Immunoprecipitation of LexA protein

For immunoprecipitation, 50 mL of WT culture at OD730 = 0.5 was exposed to salt stress and harvested by centrifugation. The cell pellet was resuspended in 500 μL of lysis buffer containing 50 mM HEPES–KOH, pH7.5, 140 mM NaCl, 1 mM EDTA, 1% Triton X-100 and 0.1% sodium deoxycholate, supplemented with Complete Mini EDTA-free protease inhibitor cocktail (Roche). Cells were added with 0.5 g of zircon beads (BioSpec Products), broken by vigorous vortexing, centrifuged at 14,000 g at 4 °C for 15 min and the supernatant was collected as the cell lysate for immunoprecipitation. After determination of the protein concentration using the Bio-Rad protein assay, the cell lysate containing 500 μg of protein was brought to a volume of 500 μL with cold lysis buffer, added with 20 μL of the pre-equilibrated Dynabeads Protein G (Thermo Fisher Scientific) and rotated for 1 h at 4 °C to avoid non-specific binding during the immunoprecipitation step. After removal of Dynabeads Protein G by magnetic separation, the cell lysate was added with 80 μg of anti-LexA antibody and rotated at 4 °C for overnight. Then 20 μL of the equilibrated Dynabeads Protein G were added and rotated at 4 °C for 1 h. After the binding reaction, Dynabeads Protein G was collected by magnetic separation, washed with 1.5 mL of lysis buffer by rotating at 4 °C for 5 min and again collected by magnetic separation. The washing steps were repeated sequentially using 1 mL of the following buffers: wash buffer1 (lysis buffer containing 500 mM NaCl), wash buffer 2 (10 mM Tris–HCl, pH8.0, 250 mM LiCl, 0.5% NP-40, 0.5% sodium deoxycholate, 1 mM EDTA) and TE (10 mM Tris–HCl, pH8.0, 1 mM EDTA).

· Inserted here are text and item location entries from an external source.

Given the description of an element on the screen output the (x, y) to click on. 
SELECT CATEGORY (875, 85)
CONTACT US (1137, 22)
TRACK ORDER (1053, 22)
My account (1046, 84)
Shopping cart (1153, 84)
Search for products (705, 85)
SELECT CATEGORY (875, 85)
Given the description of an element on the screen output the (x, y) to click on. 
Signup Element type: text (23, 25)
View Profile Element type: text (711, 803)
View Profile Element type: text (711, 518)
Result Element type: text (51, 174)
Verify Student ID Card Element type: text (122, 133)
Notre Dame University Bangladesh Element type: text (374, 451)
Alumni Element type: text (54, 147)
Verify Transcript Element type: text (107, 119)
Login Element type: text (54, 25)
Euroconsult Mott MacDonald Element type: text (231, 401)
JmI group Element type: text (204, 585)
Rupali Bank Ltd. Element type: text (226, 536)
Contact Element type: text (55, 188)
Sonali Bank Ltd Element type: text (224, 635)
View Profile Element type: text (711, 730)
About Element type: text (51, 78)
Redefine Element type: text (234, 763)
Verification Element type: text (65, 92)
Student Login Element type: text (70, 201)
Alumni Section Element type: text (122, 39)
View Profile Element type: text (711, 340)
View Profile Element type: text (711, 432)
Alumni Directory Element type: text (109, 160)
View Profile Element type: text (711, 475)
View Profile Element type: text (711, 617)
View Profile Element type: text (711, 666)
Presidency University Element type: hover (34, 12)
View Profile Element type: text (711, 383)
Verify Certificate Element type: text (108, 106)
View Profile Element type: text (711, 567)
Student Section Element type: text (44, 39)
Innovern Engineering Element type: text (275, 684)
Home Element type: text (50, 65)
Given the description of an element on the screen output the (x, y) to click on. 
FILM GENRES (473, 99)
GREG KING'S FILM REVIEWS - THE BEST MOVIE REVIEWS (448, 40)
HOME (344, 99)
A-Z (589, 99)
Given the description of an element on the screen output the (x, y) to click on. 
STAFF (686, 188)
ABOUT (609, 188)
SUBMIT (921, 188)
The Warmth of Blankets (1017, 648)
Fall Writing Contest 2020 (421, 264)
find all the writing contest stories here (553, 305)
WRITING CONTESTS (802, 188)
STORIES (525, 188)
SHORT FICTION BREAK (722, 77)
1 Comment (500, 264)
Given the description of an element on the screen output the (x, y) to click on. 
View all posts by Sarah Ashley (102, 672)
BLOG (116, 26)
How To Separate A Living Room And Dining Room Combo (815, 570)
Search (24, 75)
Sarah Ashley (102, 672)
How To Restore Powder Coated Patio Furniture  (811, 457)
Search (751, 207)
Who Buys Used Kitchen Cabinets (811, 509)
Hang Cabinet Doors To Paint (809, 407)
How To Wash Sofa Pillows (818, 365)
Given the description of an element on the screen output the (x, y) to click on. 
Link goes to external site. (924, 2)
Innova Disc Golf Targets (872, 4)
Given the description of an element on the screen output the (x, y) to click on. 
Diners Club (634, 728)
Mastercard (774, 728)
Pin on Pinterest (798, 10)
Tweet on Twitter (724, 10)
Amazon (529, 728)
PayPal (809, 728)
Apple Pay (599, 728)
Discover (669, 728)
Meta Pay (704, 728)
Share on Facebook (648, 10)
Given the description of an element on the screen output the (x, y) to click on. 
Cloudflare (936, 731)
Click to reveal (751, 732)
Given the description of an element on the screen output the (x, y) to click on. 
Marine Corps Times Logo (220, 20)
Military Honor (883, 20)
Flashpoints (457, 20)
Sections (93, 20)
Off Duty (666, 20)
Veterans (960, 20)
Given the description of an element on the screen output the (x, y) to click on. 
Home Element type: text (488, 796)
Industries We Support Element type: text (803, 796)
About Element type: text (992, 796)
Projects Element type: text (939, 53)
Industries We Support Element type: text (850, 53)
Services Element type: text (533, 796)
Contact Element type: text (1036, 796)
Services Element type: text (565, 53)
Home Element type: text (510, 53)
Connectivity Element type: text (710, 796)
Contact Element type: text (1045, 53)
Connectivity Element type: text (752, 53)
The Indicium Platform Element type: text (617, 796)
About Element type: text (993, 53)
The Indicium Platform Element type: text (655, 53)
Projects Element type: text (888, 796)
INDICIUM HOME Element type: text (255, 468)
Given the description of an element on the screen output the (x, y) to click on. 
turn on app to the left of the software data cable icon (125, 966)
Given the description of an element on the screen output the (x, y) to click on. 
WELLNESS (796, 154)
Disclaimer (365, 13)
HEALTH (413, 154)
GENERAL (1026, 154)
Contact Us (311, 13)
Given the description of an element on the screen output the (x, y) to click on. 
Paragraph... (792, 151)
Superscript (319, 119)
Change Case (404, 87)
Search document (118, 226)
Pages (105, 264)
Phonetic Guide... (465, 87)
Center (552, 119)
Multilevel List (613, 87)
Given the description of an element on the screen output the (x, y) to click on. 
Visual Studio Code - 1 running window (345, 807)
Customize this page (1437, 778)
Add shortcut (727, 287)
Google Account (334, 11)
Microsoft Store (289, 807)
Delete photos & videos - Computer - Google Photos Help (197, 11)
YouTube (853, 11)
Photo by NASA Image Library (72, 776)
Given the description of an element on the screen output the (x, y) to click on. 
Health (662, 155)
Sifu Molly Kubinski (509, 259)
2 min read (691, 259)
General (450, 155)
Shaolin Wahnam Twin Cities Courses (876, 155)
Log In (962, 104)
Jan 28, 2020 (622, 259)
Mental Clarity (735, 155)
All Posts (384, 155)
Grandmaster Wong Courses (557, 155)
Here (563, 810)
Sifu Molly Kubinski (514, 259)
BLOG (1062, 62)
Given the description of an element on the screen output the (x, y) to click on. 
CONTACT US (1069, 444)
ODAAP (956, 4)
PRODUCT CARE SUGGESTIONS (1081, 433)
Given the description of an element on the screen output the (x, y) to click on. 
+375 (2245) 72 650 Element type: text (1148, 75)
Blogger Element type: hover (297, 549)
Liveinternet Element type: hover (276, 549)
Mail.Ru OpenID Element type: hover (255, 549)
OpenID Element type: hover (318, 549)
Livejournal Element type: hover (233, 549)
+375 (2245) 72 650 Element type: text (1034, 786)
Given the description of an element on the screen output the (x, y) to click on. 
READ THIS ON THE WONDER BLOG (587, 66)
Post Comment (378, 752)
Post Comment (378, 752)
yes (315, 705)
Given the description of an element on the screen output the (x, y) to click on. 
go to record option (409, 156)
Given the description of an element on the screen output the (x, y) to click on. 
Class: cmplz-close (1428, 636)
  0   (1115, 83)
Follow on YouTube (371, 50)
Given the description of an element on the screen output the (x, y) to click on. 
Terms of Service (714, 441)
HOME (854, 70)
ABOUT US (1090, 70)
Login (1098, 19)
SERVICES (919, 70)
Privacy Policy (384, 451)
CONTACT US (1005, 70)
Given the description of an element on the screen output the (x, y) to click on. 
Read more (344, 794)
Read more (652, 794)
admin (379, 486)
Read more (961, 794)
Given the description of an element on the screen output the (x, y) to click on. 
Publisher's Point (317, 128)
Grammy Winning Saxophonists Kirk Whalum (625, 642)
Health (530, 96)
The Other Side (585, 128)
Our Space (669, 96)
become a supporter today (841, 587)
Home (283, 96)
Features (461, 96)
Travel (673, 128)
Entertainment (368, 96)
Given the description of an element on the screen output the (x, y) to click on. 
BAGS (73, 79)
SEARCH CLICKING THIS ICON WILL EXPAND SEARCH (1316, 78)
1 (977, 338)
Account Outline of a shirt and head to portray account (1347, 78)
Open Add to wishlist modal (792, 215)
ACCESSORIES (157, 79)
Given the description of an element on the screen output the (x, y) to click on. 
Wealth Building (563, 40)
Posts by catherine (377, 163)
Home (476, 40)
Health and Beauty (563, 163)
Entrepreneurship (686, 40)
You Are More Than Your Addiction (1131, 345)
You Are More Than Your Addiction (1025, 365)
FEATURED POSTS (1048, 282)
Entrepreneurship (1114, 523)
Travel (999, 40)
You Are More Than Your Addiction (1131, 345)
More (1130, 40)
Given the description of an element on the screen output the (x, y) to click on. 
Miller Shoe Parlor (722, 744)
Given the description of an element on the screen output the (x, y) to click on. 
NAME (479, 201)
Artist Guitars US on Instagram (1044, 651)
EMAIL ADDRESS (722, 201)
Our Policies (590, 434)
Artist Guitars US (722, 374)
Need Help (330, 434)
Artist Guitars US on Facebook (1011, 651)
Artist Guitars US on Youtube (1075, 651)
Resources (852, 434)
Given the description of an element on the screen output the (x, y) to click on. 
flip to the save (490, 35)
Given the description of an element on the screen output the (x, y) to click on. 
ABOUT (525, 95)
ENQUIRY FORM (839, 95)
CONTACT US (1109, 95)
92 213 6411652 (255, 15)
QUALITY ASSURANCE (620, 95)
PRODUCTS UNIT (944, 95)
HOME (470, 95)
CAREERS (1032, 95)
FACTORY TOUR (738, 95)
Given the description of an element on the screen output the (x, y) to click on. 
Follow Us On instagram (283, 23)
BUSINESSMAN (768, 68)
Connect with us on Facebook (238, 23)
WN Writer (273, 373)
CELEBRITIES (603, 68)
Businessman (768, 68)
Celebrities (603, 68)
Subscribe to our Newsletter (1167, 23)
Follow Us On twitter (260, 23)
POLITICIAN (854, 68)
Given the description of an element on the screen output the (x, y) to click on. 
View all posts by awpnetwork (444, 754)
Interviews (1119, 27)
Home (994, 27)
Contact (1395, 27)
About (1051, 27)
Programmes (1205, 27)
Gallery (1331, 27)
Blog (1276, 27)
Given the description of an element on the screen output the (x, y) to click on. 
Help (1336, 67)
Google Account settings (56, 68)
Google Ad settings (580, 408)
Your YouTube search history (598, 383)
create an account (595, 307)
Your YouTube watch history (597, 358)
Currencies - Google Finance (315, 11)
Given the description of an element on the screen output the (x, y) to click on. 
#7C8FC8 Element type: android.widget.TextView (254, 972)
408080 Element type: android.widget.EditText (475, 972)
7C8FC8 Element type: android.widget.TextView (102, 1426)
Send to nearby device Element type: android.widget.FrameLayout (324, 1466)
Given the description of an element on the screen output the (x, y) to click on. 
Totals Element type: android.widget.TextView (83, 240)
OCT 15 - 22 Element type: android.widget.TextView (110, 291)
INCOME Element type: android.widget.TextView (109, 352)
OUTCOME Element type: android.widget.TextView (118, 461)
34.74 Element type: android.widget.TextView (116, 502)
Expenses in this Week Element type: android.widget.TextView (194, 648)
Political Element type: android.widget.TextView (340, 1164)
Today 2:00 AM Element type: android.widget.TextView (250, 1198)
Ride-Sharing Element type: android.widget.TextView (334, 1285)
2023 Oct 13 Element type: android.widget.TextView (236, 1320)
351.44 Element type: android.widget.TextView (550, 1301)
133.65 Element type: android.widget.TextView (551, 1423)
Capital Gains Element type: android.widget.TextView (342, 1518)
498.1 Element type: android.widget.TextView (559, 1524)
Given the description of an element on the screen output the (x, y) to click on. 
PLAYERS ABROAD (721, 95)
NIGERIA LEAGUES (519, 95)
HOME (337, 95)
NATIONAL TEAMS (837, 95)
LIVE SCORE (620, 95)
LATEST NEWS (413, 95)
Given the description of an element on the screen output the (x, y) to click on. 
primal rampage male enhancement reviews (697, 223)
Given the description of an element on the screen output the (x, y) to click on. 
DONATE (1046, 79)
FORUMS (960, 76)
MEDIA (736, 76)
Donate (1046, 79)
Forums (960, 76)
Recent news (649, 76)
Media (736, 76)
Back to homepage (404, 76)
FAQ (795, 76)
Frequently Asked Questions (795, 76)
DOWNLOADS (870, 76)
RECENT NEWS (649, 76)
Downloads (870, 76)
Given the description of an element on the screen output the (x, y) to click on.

Elution was performed by incubation with 50 μL of elution buffer (1% SDS, 0.1 mM NaHCO3) at room temperature for 15 min with occasional vortexing. The supernatant was collected and the elution step was repeated once. Total 100 μL of eluates were subjected to SDS-PAGE and 27 kDa bands of LexA protein were excised after silver staining.

LC–MS/MS analysis

The silver-stained bands of LexA were de-stained and digested with a trypsin (TPCK-treated; Worthington Biochemical). The digestion mixture was separated on a nanoflow LC (Easy nLC; Thermo Fisher Scientific) using a nano-electrospray ionization spray column (NTCC analytical column; C18, φ75 μm × 100 mm, 3 μm; Nikkyo Technology) with a linear gradient of 0–80% buffer B (100% acetonitrile and 0.1% formic acid) in buffer A (0.1% formic acid) and a flow rate of 300 nL min−1 over 30 min, coupled on-line to a Q-Exactive mass spectrometer (Thermo Fisher Scientific) that was equipped with a nanospray ion source, based on the method described in Nagao et al.34. The mass spectrometer was operated in positive-ion mode, and MS and MS/MS spectra were acquired in a data dependent TOP 10 method. Protein were identified and quantified using Proteome Discoverer 2.2 (Thermo Fisher Scientific) with MASCOT program ver 2.6 (Matrix Science).